Aldred Leith, héros blessé d’un héroïsme dont il ne parvient pas à se revendiquer (Shirley Hazzard le décrit assez magnifiquement comme une expérience, à la lettre, fantomatique), se révèle un observateur non pas facilement désenchanté mais égaré dans la reconnaissance pacifique d’un monde dans lequel à nouveau il peut s’aventurer. Ce roman, à la narration discrètement éclatée, s’attache à sa personnalité sympathique par l’extériorité critique dont il ne cesse de faire preuve à son égard. Un personnage qui, selon lui, ne se moque pas suffisamment de lui-même, redoute sans cesse de devenir impressionnant.

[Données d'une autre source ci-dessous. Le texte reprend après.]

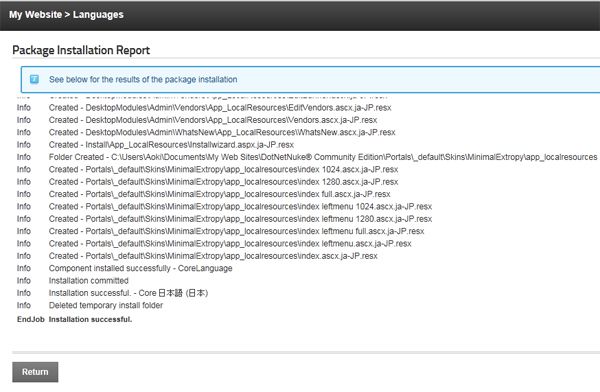The width and height of the screenshot is (600, 392).
Task: Click the Return button
Action: 35,372
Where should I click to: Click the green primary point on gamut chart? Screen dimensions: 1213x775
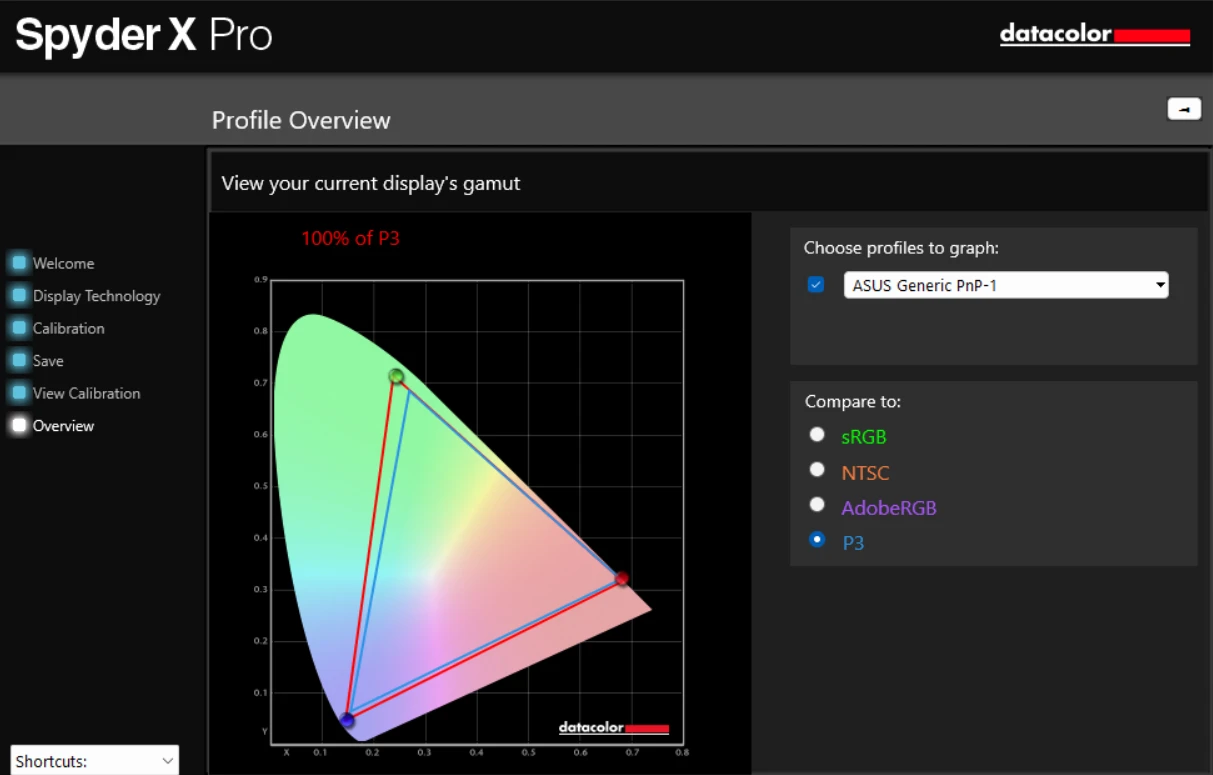coord(396,376)
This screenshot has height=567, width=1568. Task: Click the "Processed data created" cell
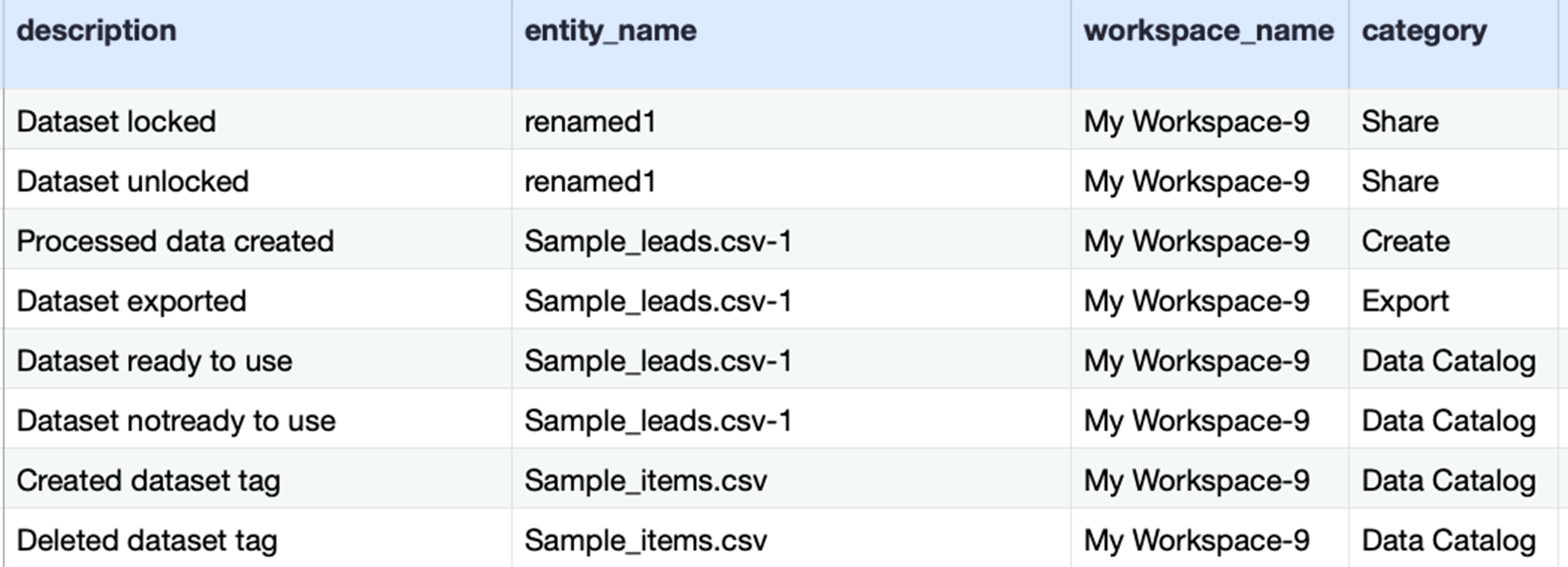[175, 241]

L’intériorité n’était pas ce qui manquait : il y en avait pour tous les goûts, une kyrielle de mondes intérieurs. La carence gisait ailleurs. Nier le dehors et l’imprévu ôtait tout son prix à la maîtrise de soi.
Le grand incendie demeure un roman contemporain malgré cette exactitude sans reconstitution de l’époque trouble qu’il évoque. Notons au passage ce procédé peu habituel : une romancière se plonge dans l’intériorité d’un personnage masculin. Selon une de mes tenaces hantises, l’aspect contemporain de ce roman tient à cette hypothèse mélancolique : « C’est l’inachevé qui nous tient. » Le roman explore le jour d’après, la prémonition de l’événement (ici un amour interdit et possiblement victorieux), la possibilité de se reconstruire. Shirley Hazzard dans sa narration pleine d’ellipses et de sensations en explore non une impossibilité théorique que ses difficultés. Avec un procédé narratif nettement moins radical, une grande partie de ce roman a le même objet que l’admirable Anatomie d’un soldat. Cette très longue incapacité à se reconstruire dont il me semble que Kerr (au nom de la dureté d’un point de vue d’époque) face une trop rapide bonne mesure.
Chacun devait maintenant becqueter le sol à la recherche d’un compromis qu’il appellerait destin.
Au-delà des amours réprouvées de Leith et de la très jeune, comme apportée par les fées, Helen Wincott, Le grand incendie dresse un portrait de l’Australie dont l’auteure est originaire. Signalons au passage le talent de Hazzard, celui de rendre un histoire banale, grandiloquente, a son élégance classique. Le dépouillement d’un mélodrame auquel il est dur de rester insensible. La beauté dénudée du film Carol de Todd Haines fut une image présente tout au long de ma lecture. L’amour a son ridicule dont il est trop aisé de se moquer. Les chastes amants s’échange des recueils de John Clare, la jeune fille a l’impression de rencontrer un homme, un vrai, celui n’éprouvant aucune honte à montrer les failles fondatrices de sa virilités.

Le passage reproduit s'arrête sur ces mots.